LAUSR

Machine learning approaches, such as soft independent modeling of class analogy (SIMCA) and pathway analysis, were introduced in depression research in the 1990s (Maes et al.) to construct neuroimmune endophenotype classes. The goal of this paper is to examine the promise of precision psychiatry to use information about a depressed person’s own pan-omics, environmental, and lifestyle data, or to tailor preventative measures and medical treatments to endophenotype subgroups of depressed patients in order to achieve the best clinical outcome for each individual. Three steps are emerging in precision medicine: (1) the optimization and refining of classical models and constructing digital twins; (2) the use of precision medicine to construct endophenotype classes and pathway phenotypes, and (3) constructing a digital self of each patient.

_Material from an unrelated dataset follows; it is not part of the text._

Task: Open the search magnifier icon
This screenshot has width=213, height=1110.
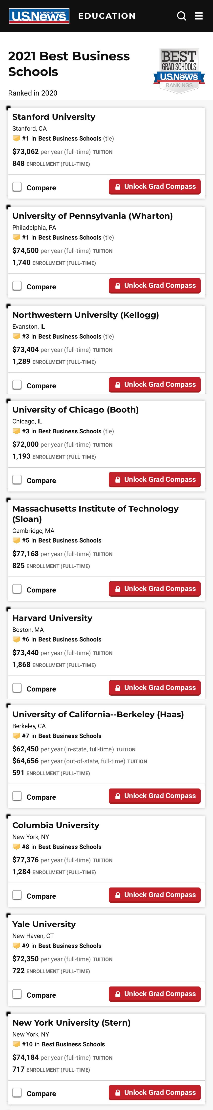Action: (182, 16)
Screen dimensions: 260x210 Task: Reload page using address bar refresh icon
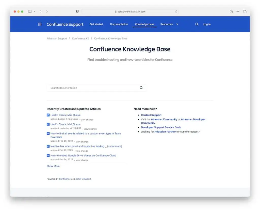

The root cause of why precision psychiatry cannot develop into true sciences is that there is no correct (cross-validated and reliable) model of clinical depression as a serious medical disorder discriminating it from a normal emotional distress response including sadness, grief and demoralization. Here, we explain how we used (un)supervised machine learning such as partial least squares path analysis, SIMCA and factor analysis to construct (a) a new precision depression model; (b) a new endophenotype class, namely major dysmood disorder (MDMD), which is a nosological class defined by severe symptoms and neuro-oxidative toxicity; and a new pathway phenotype, namely the reoccurrence of illness (ROI) index, which is a latent vector extracted from staging characteristics (number of depression and manic episodes and suicide attempts), and (c) an ideocratic profile with personalized scores based on all MDMD features.